You have actually very good questions.
Firstly, it's important to understand that utilization in Windows Task Manager is not actual CPU load, but rather how much threads have allocated in the scheduling interval. Games usually have multiple threads waiting for events or queues, these usually run in a loop constantly checking for work, but to the OS these will seem to have 100% core utilization. There are several reasons to code this way, firstly to reduce latency and increase precision, secondly Windows is not a realtime OS, so the best way to ensure a thread gets priority is to make sure it never sleeps. Thirdly, any thread waiting for IO(HDD, SSD, etc.) will usually have 100% utilization while waiting. It's important to understand that the "100% utilization" of these threads is
not a sign of CPU bottleneck.
Secondly, game engines to a lot of things that are strictly not rendering or doesn't impact rendering performance unless it "disturbs" the rendering thread(s).
This is a rough illustration I made in 5 min: (I apologize for my poor drawing)
View attachment 109032
Some of these tasks may be executed by the same thread, or some advanced game engines scale this dynamically. Even if a game uses 8 threads on one machine and 5 on a different one, doesn't mean it will have an impact on performance. Don't forget the driver itself can have up to ~four threads on top of this.
Most decent games these days have at least a dedicated rendering thread, many also have dedicated ones for game loop and event loop.
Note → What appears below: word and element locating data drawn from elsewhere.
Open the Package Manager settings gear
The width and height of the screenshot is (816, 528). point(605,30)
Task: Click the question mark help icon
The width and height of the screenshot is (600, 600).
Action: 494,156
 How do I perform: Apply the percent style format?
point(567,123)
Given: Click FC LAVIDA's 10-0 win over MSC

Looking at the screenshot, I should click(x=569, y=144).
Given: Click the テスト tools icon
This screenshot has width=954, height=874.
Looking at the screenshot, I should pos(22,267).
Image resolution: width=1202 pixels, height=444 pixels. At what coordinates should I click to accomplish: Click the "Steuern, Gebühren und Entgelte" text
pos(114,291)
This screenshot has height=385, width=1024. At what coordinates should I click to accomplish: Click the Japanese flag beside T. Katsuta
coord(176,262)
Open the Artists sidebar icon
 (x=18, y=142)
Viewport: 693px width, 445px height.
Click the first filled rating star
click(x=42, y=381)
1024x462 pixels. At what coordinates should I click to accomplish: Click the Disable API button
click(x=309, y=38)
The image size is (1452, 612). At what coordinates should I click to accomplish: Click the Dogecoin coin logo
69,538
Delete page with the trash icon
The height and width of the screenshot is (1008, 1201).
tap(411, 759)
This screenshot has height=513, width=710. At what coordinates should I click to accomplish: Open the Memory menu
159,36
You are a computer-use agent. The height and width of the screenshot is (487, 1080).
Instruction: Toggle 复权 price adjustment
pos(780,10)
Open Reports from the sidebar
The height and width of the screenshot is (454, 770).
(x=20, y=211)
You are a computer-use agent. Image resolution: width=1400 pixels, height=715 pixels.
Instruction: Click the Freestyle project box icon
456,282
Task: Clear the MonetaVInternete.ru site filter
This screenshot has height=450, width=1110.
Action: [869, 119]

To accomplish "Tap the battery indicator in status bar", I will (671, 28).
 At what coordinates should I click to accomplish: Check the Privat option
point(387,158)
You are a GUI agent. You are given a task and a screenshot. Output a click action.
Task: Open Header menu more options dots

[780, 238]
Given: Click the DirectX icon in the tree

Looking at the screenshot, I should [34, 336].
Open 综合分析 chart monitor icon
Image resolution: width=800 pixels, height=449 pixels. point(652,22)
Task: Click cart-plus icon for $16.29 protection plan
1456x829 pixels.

These usually have 100% utilization, even though the
true load of event loop is usually ~1%. Modern games may spawn a number "worker threads" for asset loading, this doesn't mean you should have a dedicated core for each, since these are usually just IO wait. I could go on, but you should get the point.
There are exceptions to this, like "cheaply made" games like Euro Truck Simulator 2, which does rendering, game loop, event loop and asset loading in the same thread, which of course give terrible stutter during gameplay.
So you might think it's advantageous to have as many threads as possible? Well, it depends. Adding more threads that are synchronized will cause latency, so a thread should only be given a workload it can do independently and then sync back up, or even better, an async queue. At 60 FPS we're talking of a frame window of 16.67 ms, and in compute time that's not a lot if most is spent on synchronization.